Wir verhandelten mit Weltbild; es wurden Kalkulationen gewälzt, Sabine diskutierte mehrmals mit der Agentur einerseits und Weltbild andererseits über die Cover-Gestaltung, während Michael Thiesen mir irgendwann das fertige Manuskript lieferte. Wir entschlossen uns kurzfristig, auch die Innenillustrationen zu übernehmen, die von Alfred Kelsner stammten, und sehr schnell stand ein 300 Seiten umfassendes Buch.
Es enthielt die ersten vier Romane des THOREGON-Zyklus: »Zeitraffer« und »Die Herreach« von Robert Feldhoff sowie »Stiefkinder der Sonne« und »Der Riese Schimbaa« von Hubert Haensel. Den Zyklus-Anfang fand ich schon in Form der Heftromane klasse; zwei Jahre später waren wir daran, das Hardcover dazu zu machen, und das fand ich ebenfalls klasse. Wir hatten also mehrere Gründe, uns über diese Buchausgabe zu freuen. Damit das Buch einen neuen Titel hatte, nannten wir es »Der zweite Mars erwacht«.
Warum Weltbild das Buch dann unter dem Label des Bechtermünz Verlages in Augsburg erscheinen ließ, erfuhr ich nie. Es war mir auch gleichgültig.

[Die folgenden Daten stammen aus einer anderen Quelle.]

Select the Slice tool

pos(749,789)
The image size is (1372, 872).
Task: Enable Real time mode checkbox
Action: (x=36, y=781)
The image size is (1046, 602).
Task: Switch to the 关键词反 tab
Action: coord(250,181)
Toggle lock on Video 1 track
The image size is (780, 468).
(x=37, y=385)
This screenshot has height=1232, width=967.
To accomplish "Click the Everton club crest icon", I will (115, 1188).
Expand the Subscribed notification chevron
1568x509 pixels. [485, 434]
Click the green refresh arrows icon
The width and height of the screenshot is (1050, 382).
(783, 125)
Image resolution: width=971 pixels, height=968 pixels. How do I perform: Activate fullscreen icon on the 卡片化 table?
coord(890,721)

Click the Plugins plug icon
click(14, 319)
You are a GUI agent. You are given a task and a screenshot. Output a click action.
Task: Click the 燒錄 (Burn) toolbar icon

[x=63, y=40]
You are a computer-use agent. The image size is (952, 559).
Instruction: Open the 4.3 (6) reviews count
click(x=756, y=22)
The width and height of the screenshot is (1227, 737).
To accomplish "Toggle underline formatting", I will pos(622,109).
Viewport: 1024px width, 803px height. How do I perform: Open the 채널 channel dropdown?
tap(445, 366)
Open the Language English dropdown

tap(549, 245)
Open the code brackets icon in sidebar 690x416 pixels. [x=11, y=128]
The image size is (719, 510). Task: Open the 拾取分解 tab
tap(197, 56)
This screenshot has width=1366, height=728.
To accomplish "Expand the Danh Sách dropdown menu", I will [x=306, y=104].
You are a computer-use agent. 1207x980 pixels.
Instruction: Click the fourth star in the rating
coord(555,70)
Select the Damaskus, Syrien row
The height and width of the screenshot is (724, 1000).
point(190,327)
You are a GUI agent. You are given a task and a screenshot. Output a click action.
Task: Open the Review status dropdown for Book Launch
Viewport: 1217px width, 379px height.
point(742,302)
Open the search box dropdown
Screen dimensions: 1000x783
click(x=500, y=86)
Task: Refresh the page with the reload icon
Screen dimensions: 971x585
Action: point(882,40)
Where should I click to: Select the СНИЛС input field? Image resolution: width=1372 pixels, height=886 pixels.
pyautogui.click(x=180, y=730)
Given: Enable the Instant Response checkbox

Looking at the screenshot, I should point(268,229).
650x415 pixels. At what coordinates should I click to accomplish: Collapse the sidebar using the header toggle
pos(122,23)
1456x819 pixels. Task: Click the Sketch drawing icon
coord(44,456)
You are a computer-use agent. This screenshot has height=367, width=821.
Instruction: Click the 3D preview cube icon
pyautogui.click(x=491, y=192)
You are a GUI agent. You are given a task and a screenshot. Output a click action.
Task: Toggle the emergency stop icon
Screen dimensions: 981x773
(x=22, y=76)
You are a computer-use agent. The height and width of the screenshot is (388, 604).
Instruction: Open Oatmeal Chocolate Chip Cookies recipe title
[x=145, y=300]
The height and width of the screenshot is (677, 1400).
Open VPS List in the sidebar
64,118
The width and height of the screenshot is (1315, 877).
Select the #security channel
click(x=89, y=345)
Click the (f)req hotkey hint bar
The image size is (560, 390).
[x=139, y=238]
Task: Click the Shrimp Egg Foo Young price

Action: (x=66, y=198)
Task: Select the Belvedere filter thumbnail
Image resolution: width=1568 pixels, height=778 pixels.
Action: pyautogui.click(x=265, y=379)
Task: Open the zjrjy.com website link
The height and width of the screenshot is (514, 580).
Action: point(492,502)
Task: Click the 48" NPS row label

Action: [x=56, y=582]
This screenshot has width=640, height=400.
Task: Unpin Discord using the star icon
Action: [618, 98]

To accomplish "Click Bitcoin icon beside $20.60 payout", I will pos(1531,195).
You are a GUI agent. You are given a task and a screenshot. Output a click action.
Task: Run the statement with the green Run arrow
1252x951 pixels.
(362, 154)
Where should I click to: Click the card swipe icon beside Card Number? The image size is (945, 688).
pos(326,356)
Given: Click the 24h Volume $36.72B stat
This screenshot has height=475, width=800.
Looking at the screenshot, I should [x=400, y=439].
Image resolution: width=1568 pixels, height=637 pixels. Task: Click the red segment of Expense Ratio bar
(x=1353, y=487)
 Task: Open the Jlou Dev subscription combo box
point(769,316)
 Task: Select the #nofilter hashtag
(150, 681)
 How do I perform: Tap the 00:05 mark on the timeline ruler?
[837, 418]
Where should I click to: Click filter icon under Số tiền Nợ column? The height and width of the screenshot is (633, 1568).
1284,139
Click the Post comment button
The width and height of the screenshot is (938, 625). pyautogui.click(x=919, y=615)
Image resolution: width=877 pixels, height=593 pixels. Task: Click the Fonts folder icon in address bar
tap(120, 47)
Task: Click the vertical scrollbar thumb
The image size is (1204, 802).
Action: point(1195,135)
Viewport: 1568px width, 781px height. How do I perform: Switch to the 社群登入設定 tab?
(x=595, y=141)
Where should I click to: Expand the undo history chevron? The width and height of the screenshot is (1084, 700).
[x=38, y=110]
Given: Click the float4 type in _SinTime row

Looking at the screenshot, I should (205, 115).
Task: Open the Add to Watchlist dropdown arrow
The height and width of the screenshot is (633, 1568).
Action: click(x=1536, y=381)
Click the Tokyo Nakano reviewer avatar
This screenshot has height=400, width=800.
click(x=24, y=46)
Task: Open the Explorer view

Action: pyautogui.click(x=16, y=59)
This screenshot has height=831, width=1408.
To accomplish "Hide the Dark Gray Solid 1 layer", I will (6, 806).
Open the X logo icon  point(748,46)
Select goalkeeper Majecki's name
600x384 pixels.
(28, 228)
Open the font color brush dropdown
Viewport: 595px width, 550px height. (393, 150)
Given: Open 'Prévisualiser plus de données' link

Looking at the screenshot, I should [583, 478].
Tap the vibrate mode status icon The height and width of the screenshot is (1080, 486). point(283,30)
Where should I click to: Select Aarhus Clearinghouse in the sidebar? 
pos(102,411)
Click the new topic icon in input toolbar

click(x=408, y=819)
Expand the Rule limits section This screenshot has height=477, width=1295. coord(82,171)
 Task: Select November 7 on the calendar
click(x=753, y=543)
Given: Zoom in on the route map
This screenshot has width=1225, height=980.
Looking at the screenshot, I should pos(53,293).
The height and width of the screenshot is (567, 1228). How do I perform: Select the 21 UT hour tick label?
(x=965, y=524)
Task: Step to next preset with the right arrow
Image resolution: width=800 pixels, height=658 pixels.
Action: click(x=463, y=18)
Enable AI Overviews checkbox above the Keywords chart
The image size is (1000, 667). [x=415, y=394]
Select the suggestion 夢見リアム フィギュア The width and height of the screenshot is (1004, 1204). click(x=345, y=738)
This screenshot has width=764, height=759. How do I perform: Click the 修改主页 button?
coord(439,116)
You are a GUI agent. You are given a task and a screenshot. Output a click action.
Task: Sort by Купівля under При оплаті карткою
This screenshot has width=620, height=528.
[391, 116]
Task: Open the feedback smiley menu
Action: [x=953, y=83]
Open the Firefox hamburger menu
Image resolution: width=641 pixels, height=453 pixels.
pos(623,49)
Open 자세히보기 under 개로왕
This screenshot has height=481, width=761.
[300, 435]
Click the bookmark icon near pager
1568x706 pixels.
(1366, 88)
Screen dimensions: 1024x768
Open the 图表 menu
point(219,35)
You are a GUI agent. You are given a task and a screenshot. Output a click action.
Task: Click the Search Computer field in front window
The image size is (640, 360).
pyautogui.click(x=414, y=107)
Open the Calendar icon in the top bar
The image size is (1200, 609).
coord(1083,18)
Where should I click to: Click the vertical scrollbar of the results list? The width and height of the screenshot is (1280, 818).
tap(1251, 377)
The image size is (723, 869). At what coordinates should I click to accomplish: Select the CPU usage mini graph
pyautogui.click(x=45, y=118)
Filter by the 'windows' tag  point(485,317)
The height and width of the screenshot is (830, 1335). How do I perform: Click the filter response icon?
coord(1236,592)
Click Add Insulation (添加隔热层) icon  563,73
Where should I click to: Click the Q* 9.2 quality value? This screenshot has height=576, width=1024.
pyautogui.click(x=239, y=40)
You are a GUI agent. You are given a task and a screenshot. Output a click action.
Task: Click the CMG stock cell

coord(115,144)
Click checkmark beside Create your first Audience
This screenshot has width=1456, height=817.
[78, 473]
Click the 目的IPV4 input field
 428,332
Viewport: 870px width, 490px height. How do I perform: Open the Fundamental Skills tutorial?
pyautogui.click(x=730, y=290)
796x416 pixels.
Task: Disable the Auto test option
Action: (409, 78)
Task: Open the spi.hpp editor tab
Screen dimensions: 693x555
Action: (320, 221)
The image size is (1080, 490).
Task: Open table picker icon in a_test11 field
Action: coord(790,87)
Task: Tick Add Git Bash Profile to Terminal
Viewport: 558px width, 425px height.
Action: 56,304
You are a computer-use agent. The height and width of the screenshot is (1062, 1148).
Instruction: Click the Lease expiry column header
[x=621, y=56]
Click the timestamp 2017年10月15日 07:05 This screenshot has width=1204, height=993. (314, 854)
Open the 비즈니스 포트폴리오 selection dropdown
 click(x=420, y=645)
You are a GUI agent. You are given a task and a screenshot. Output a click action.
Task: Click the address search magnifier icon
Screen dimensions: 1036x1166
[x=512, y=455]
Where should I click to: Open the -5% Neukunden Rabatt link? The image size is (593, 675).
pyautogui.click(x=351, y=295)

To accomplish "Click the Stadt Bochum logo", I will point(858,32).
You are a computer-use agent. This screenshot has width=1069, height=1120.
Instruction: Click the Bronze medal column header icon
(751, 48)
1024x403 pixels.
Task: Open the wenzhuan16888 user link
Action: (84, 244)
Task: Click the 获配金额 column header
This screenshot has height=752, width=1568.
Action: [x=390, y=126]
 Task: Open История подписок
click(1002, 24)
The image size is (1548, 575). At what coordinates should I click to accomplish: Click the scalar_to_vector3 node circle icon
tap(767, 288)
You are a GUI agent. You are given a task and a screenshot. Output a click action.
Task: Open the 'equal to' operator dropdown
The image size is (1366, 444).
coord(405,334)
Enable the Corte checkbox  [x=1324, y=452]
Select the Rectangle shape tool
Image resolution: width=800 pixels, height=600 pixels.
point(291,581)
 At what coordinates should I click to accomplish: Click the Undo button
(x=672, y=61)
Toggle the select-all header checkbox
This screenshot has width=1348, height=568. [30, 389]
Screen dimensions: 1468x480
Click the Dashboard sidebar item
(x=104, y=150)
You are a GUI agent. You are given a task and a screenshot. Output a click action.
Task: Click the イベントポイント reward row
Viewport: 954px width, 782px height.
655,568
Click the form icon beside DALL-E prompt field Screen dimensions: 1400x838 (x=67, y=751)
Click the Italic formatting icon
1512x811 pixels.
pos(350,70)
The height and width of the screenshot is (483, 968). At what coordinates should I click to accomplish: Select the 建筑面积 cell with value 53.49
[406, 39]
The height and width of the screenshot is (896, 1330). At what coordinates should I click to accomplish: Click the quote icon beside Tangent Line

Ich weiß aber noch, wie sehr wir uns freuten, als im Januar 1998 das erste THOREGON-Buch vor uns lag: Es war handlich und schön, es war preisgünstig, und inhaltlich empfand ich es als klasse. Es war zugleich der Beginn einer jahrelangen Zusammenarbeit der PERRY RHODAN-Redaktion mit dem Weltbild-Verlag.